Il tour nel quartiere, i contatti con i vicini e la finta telefonata senza riagganciare La banda di Napoli stanata in Rete
C’erano i telefonisti, gli emissari, gli addetti alla consultazione degli elenchi telefonici online: ognuno aveva il suo compito nel clan Marsicano-Esposito. Ci sono i fratelli Totore e Totoriello Esposito, 39 e 32 anni, stesso padre ma madre diversa, stesso nome di battesimo: Salvatore. Il grande, insieme a un altro fratello e a Michele Marsicano, da Napoli cerca i numeri delle persone che abitano nelle vie in cui si trovano gli emissari, i trasfertisti nelle città da colpire. Totoriello con il nipote Genny, figlio di Totore il grande, e a volte con lo stesso fratello maggiore, batte l’Italia alla ricerca delle vittime. Quando arrivano in una strada comunicano a chi sta a Napoli i cognomi sui citofoni e chi sta davanti al computer cerca i numeri di telefono o altre informazioni. Prima di consumare la truffa, però, spesso fanno dei sopralluoghi, fermano le persone in strada e carpiscono informazioni sui vicini. Con scaltrezza riescono a farsi dire chi è solo in casa o il nome di figli e nipoti. Quando sono pronti parte la telefonata.
Mentre il finto avvocato Molinari e il finto maresciallo Primo parlano con la vittima, con un altro telefono si tengono in contatto anche con l’emissario in zona («il collaboratore dell’avvocato») che, non appena riceve il segnale che la vittima ha abboccato all’amo, suona il campanello e sale su.
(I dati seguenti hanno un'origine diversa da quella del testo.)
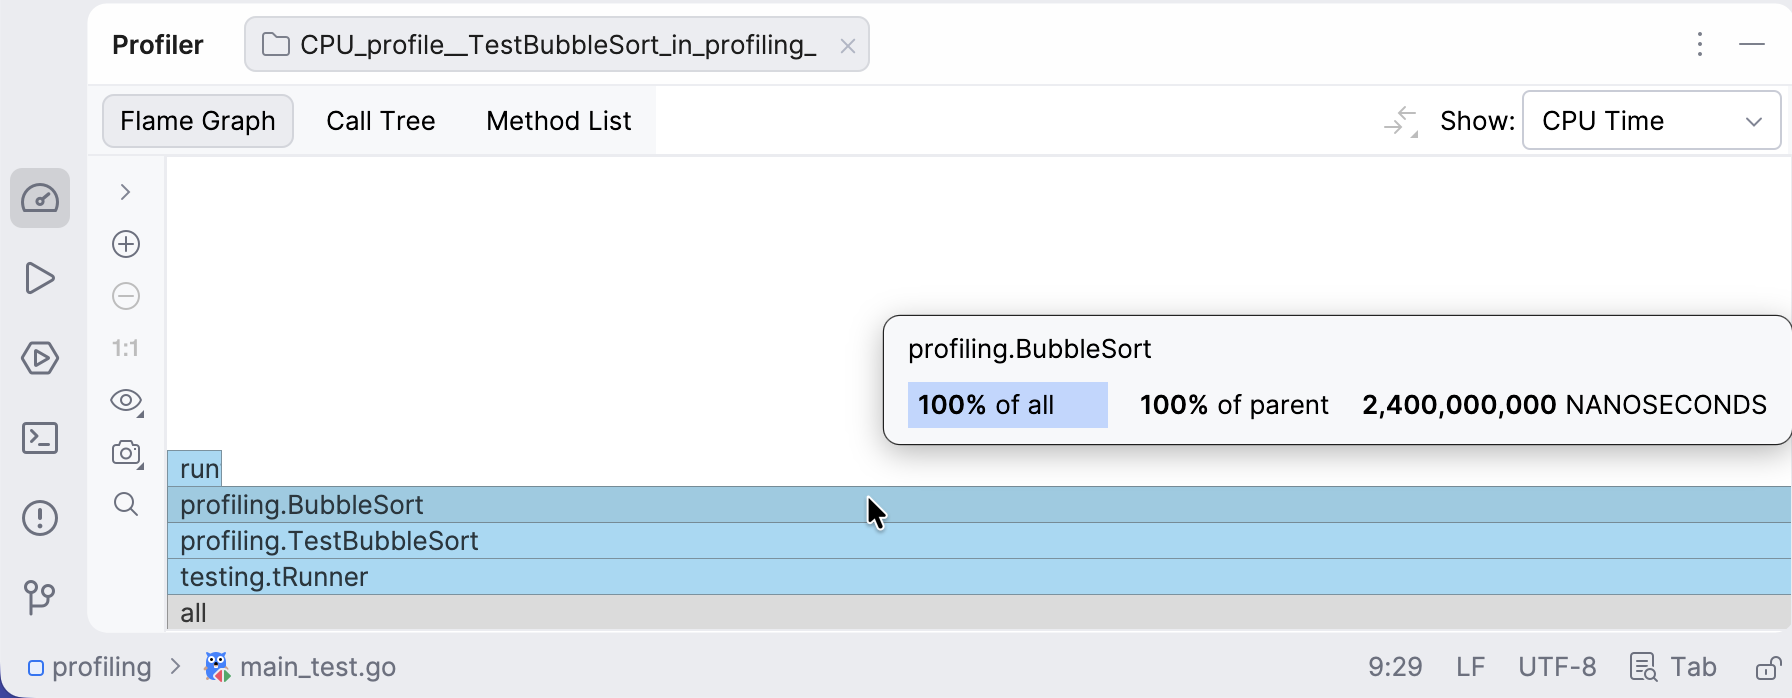Image resolution: width=1792 pixels, height=698 pixels.
Task: Open the profiler kebab options menu
Action: (1700, 44)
Si fa consegnare i soldi nel minor tempo possibile, mettendo fretta alle vittime: «Signò oro non ne avete? Dai su...che facciamo il pignoramento». «Signora io non ho tempo da perdere, sono maresciallo, devo portare avanti una caserma» dice il finto carabiniere quando l’anziana temporeggia.
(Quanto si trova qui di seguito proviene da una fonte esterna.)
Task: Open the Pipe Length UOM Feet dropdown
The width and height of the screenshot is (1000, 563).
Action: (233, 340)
Per parlare tra di loro, emissari e telefonisti, usano «utenze citofono» dedicate solo alle conversazioni tra i membri del clan, che vengono disattivate subito dopo i colpi. Per questo è stato complicato per gli investigatori mettersi sulle tracce dei malviventi. La chiave di volta è arrivata quando, a febbraio,dall’indirizzo di una delle vittime si è arrivati a un indirizzo IP che nelle stesse ore in cui era stato portato a segno il colpo aveva ricercato online più volte numeri e cognomi in quella stessa via. Un indirizzo IP che portava in un vicoletto di Napoli è stato il grimaldello che ha consentito agli investigatori di entrare nel meccanismo della truffa. A quel punto, dai tabulati delle vittime, sono state incrociate centinaia di utenze telefoniche e tabulati, confrontato numeri che agganciavano celle a Napoli, poi nelle regioni dove andavano gli emissari. Ad aprile contattano un 96enne di Bologna perché hanno visto che dall’utenza dei telefonisti, il 27 gennaio, sono partite molte telefonate verso il suo numero. E l’anziano conferma: gli hanno fatto credere che sua figlia aveva avuto un incidente e lui ha consegnato 2.100 euro. È la vittima più longeva e non aveva denunciato, per vergogna forse. Ma quando i carabinieri lo contattano sporge denuncia e riconosce senza ombra di dubbio nella foto di Totoriello Esposito il giovane che gli ha portato via tutti i suoi risparmi.